Source.—Verbatim et literatim from Southey, The Doctor, &c., quarto edition, p. 327.

Parallels.—None, as the story was invented by Southey. There is an Italian translation, I tre Orsi, Turin, 1868, and it would be curious to see if the tale ever acclimatises itself in Italy.

Remarks.—“The Three Bears” is the only example I know of where a tale that can be definitely traced to a specific author has become a folk-tale. Not alone is this so, but the folk has developed the tale in a curious and instructive way, by substituting a pretty little girl with golden locks for the naughty old woman. In Southey's version there is nothing of Little Silverhair as the heroine: she seems to have been introduced in a metrical version by G. N., much be-praised by Southey. Silverhair seems to have become a favourite, and in Mrs. Valentine's version of “The Three Bears,” in “The Old, Old Fairy Tales,” the visit to the bear-house is only the preliminary to a long succession of adventures of the pretty little girl, of which there is no trace in the original (and this in “The Old, Old Fairy Tales.” Oh! Mrs. Valentine!). I have, though somewhat reluctantly, cast back to the original form. After all, as Prof. Dowden remarks, Southey's memory is kept alive more by “The Three Bears” than anything else, and the text of such a nursery classic should be retained in all its purity.

XIX. JACK THE GIANT-KILLER.

Source.—From two chap-books at the British Museum (London, 1805, Paisley, 1814). I have taken some hints from “Felix Summerly's” (Sir Henry Cole's) version, 1845. From the latter part, I have removed the incident of the Giant dragging the lady along by her hair.

Parallels.—The chap-book of “Jack the Giant-Killer” is a curious jumble. The second part, as in most chap-books, is a weak and late invention of the enemy, and is not volkstümlich at all. The first part is compounded of a comic and a serious theme. The first is that of the Valiant Tailor (Grimm, No. 20); to this belong the incidents of the fleabite blows (for variants of which see Köhler in Jahrb. rom. eng. Phil., viii. 252), and that of the slit paunch (cf. Cosquin, l.c., ii. 51). The Thankful Dead episode, where the hero is assisted by the soul of a person whom he has caused to be buried, is found as early as the Cento novelle antiche and Straparola, xi. 2. It has been best studied by Köhler in Germania, iii. 199-209 (cf. Cosquin, i. 214-5; ii. 14 and note; and Crane, Ital. Pop. Tales, 350, note 12). It occurs also in the curious play of Peele's The Old Wives' Tale, in which one of the characters is the Ghost of Jack. Practically the same story as this part of Jack the Giant-Killer occurs in Kennedy, Fictions of the Irish Celts, p. 32, “Jack the Master and Jack the Servant;” and Kennedy adds (p. 38), “In some versions Jack the Servant is the spirit of the buried man.”

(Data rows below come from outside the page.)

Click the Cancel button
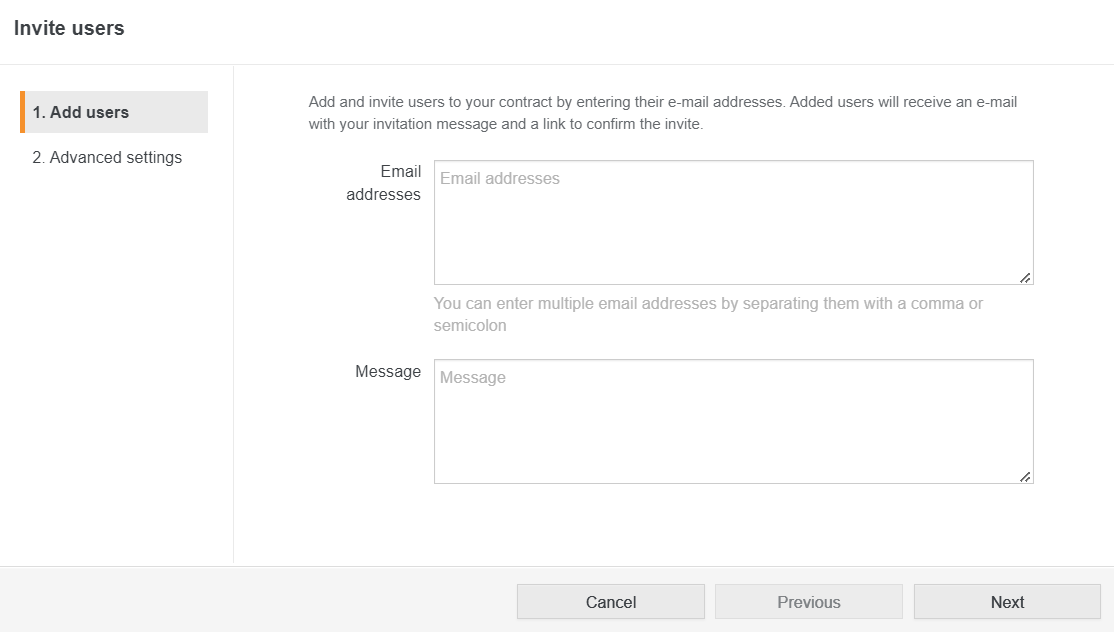 (610, 602)
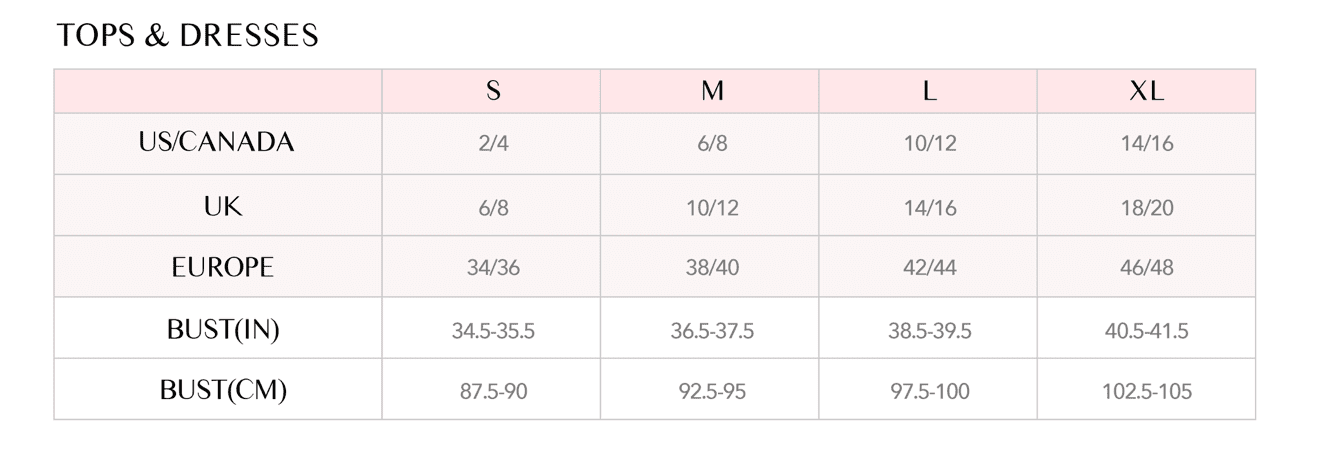The image size is (1324, 458).
Task: Click bust inches 36.5-37.5 cell
Action: click(711, 330)
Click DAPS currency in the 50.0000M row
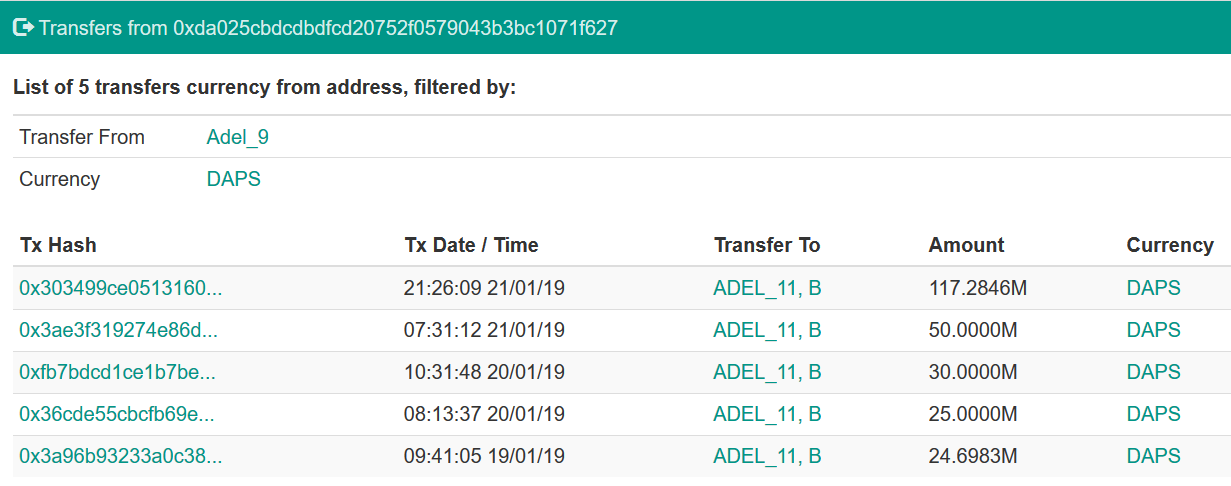 click(1153, 330)
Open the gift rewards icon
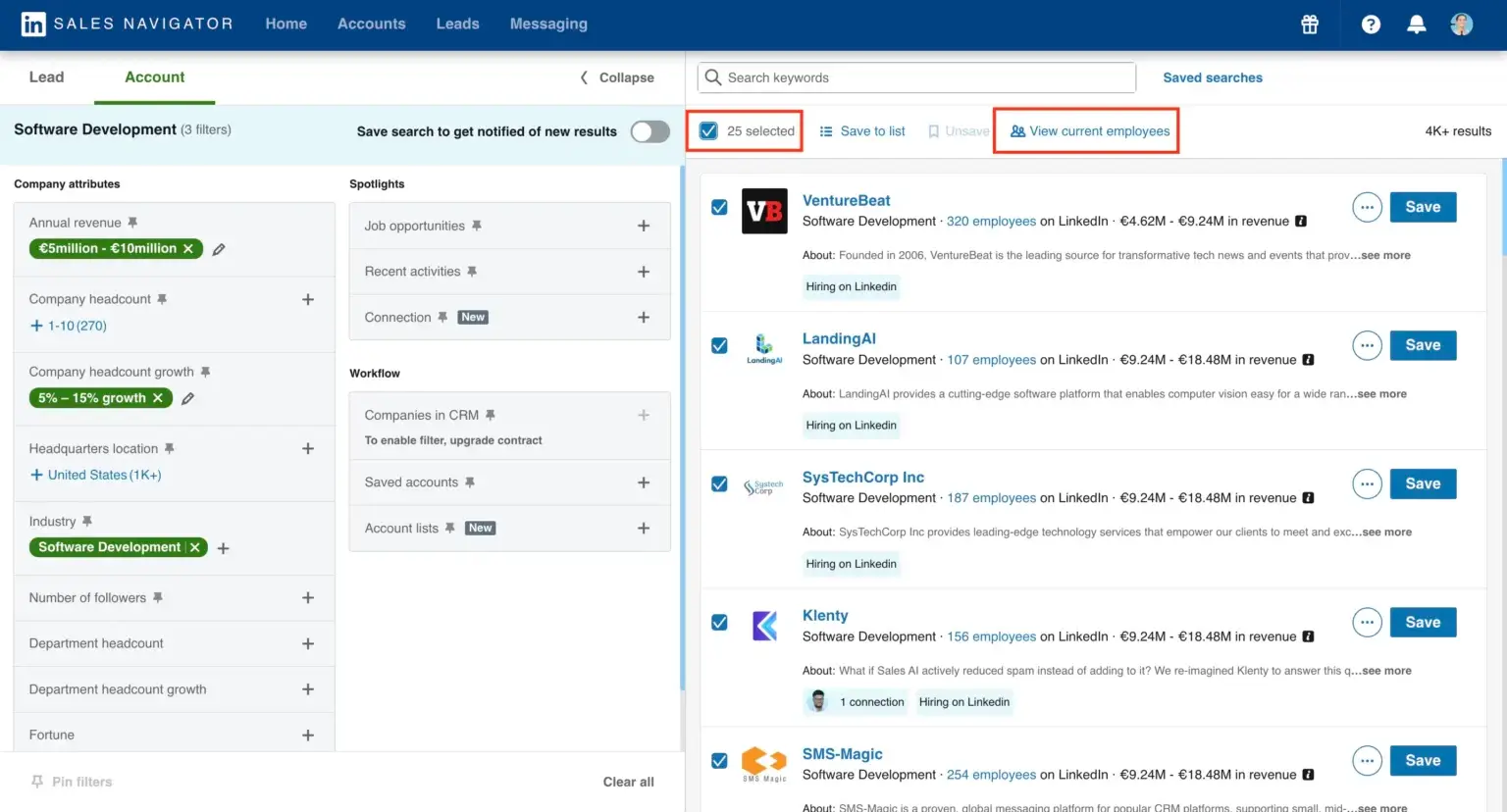This screenshot has height=812, width=1507. click(x=1310, y=25)
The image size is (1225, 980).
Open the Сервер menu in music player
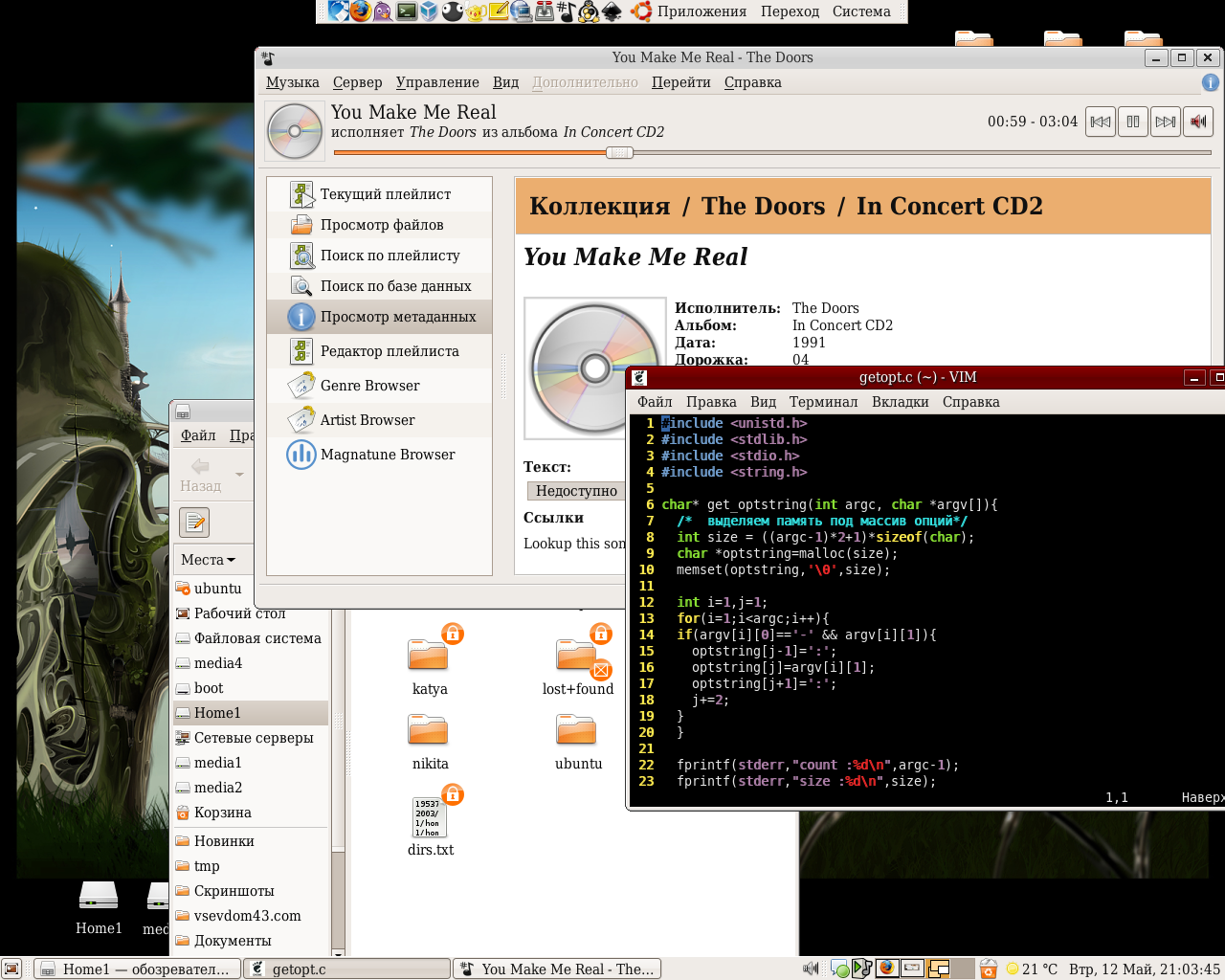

The “Fee-fi-fo-fum” formula is common to all English stories of giants and ogres; it also occurs in Peele's play and in King Lear (see note on “Childe Rowland”). Messrs. Jones and Kropf have some remarks on it in their “Magyar Tales,” pp. 340-1; so has Mr. Lang in his “Perrault,” p. lxiii., where he traces it to the Furies in Aeschylus' Eumenides.

XX. HENNY-PENNY.

Source.—I give this as it was told me in Australia in 1860. The fun consists in the avoidance of all pronouns, which results in jaw-breaking sentences almost equal to the celebrated “She stood at the door of the fish-sauce shop, welcoming him in.”

Parallels.—Halliwell, p. 151, has the same with the title “Chicken-Licken.” It occurs also in Chambers's Popular Rhymes, p. 59, with the same names of the dramatis personae, as my version. For European parallels, see Crane, Ital. Pop. Tales, 377, and authorities there quoted.